[Collected data entries]
----------------

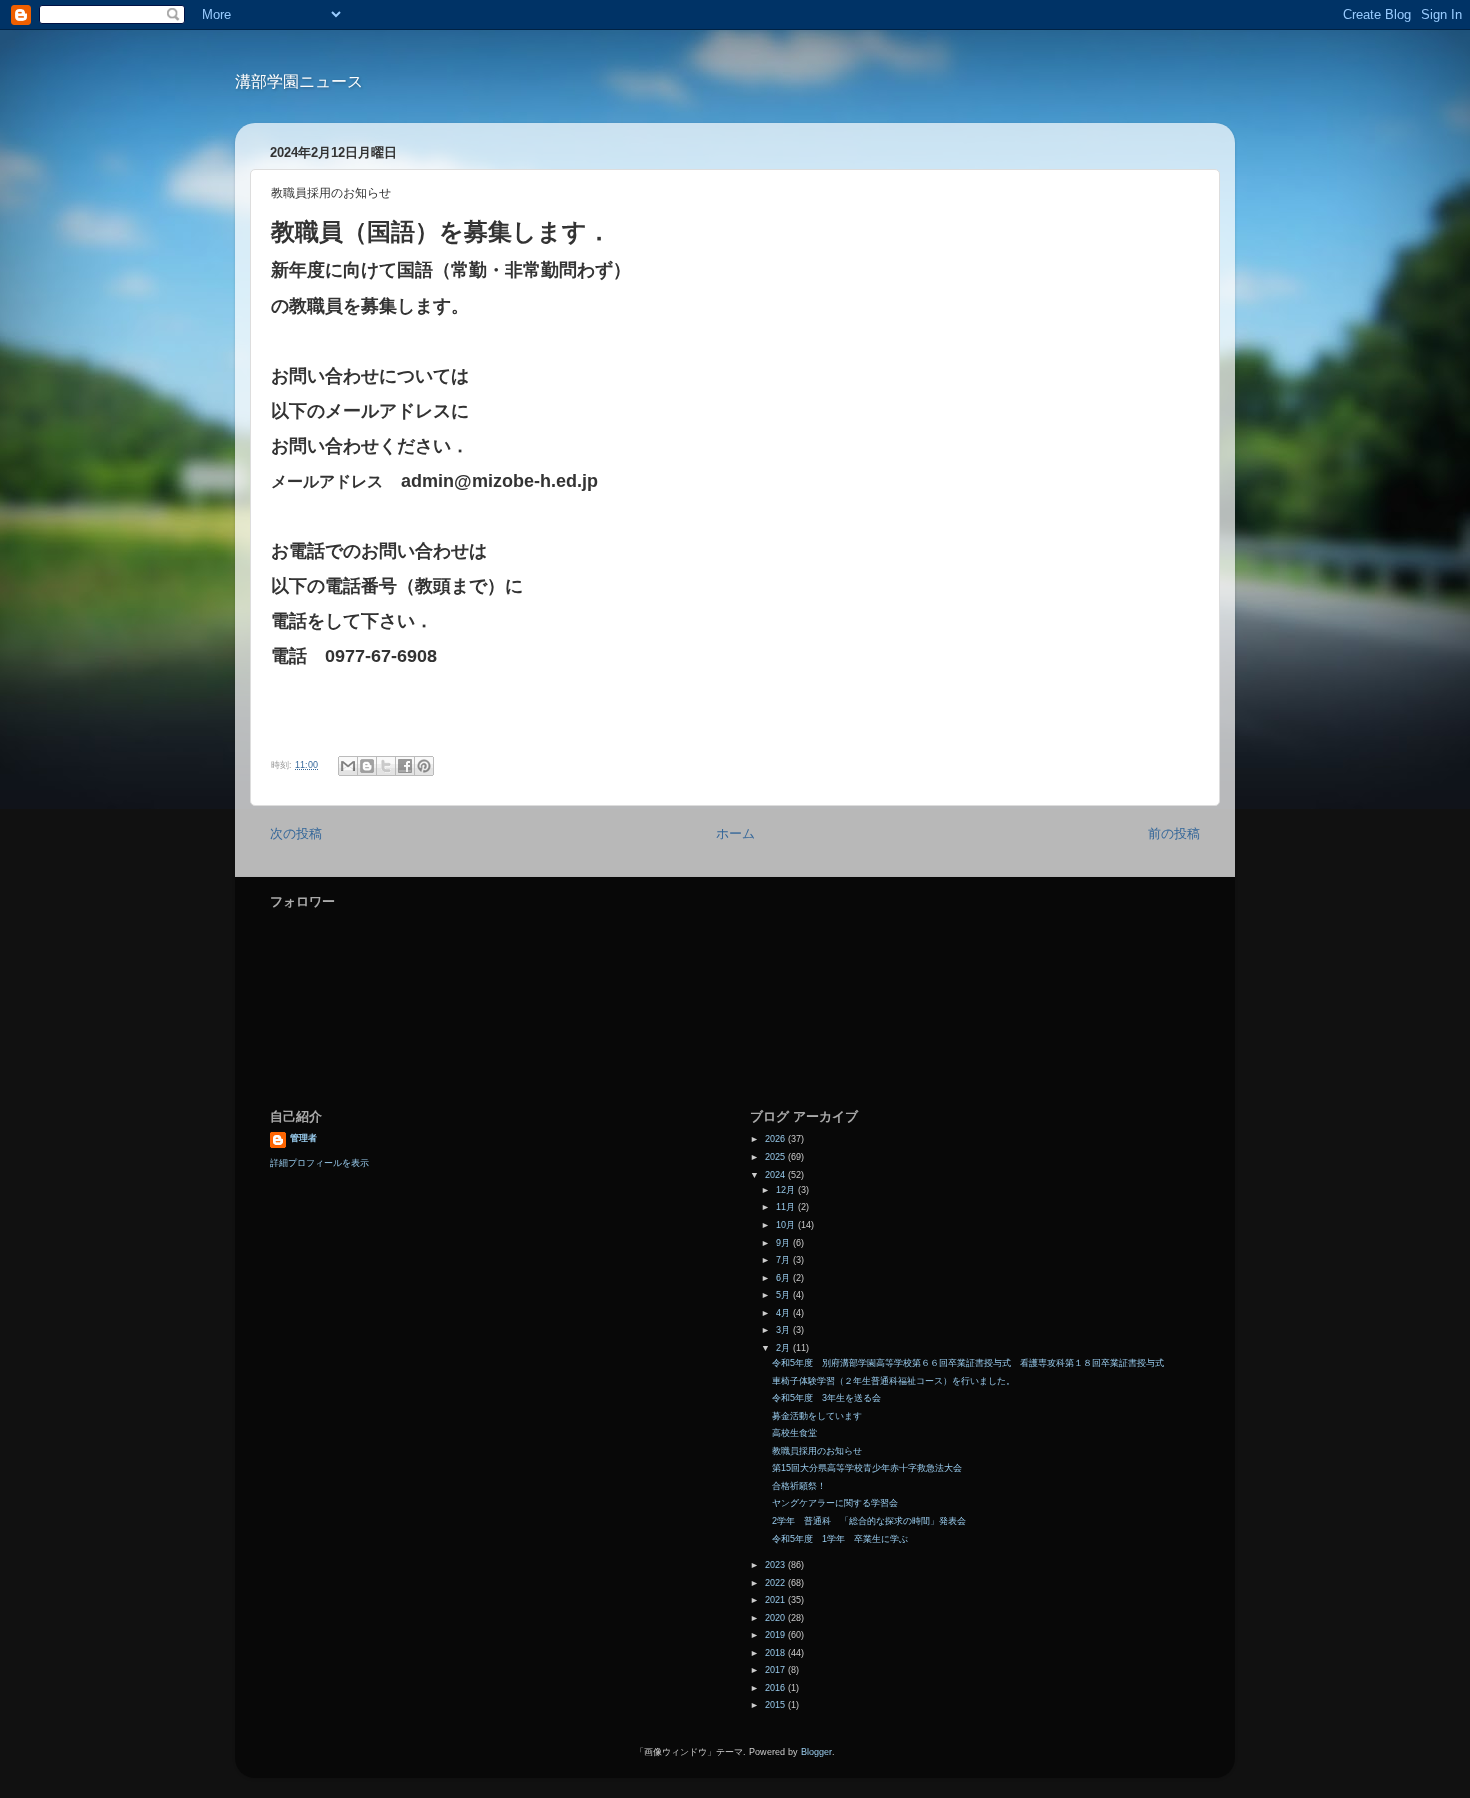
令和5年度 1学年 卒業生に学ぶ (840, 1539)
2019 (776, 1635)
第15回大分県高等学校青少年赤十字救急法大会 (867, 1468)
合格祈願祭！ (799, 1486)
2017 (776, 1670)
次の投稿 (296, 834)
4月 (784, 1313)
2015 (776, 1705)
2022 (776, 1583)
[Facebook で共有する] (405, 766)
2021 (776, 1600)
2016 (776, 1688)
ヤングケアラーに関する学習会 (835, 1503)
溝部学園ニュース (299, 81)
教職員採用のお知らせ (817, 1451)
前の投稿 (1174, 834)
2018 (776, 1653)
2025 (776, 1157)
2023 (776, 1565)
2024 (776, 1175)
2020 (776, 1618)
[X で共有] (386, 766)
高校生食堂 (794, 1433)
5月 (784, 1295)
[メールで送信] (348, 766)
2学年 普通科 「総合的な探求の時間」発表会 (869, 1521)
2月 (784, 1348)
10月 (787, 1225)
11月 (787, 1207)
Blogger (816, 1752)
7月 (784, 1260)
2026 (776, 1139)
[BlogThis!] (367, 766)
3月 (784, 1330)
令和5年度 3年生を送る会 (826, 1398)
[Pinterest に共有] (424, 766)
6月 (784, 1278)
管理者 (303, 1138)
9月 (784, 1243)
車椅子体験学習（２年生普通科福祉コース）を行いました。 (893, 1381)
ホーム (735, 834)
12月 (787, 1190)
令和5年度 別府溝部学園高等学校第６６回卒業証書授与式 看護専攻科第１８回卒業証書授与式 (968, 1363)
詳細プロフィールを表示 (319, 1163)
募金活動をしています (817, 1416)
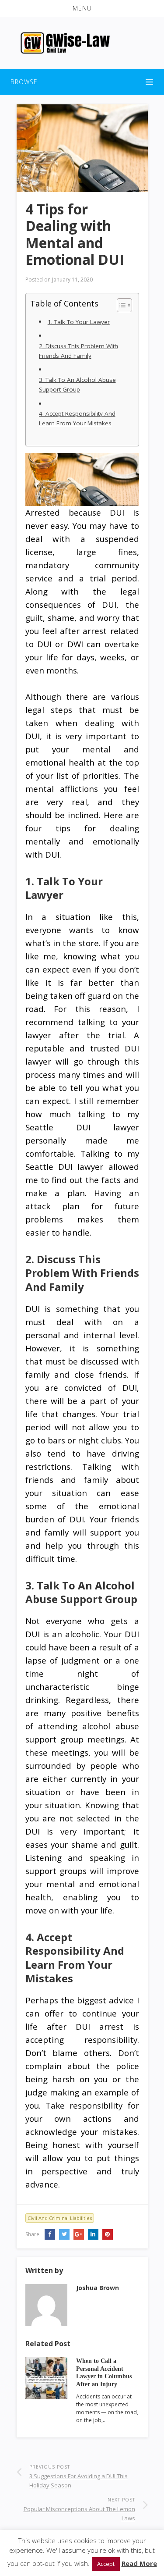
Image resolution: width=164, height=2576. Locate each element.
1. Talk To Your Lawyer (79, 322)
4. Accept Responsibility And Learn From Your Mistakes (77, 418)
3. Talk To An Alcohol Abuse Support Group (77, 384)
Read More (139, 2563)
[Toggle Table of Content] (120, 305)
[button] (82, 8)
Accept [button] (106, 2564)
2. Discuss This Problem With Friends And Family (78, 351)
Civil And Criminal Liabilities (60, 2218)
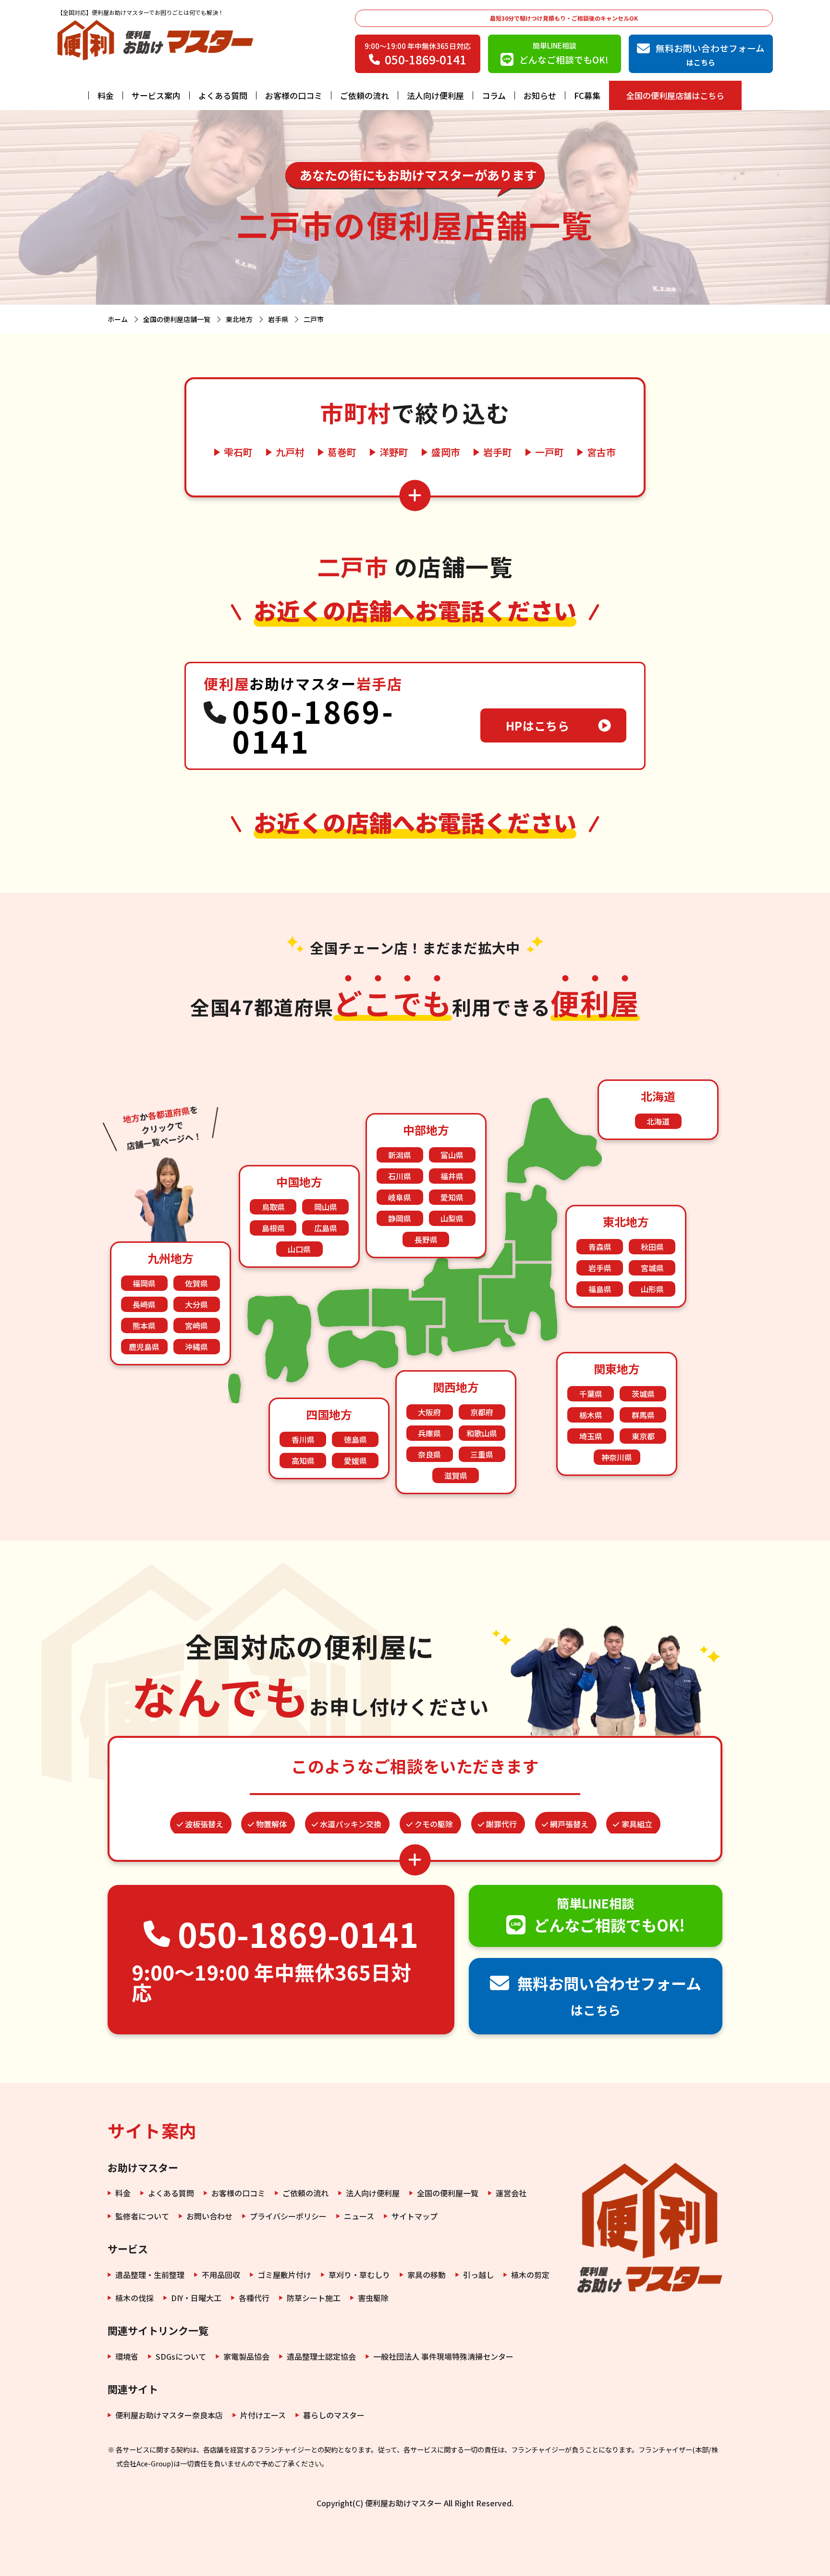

----------------

> _Exercise_: Pull every line with the string "Talk" from the data above.

> _Answer_:
1. Talk To Your Lawyer (79, 322)
3. Talk To An Alcohol Abuse Support Group (77, 384)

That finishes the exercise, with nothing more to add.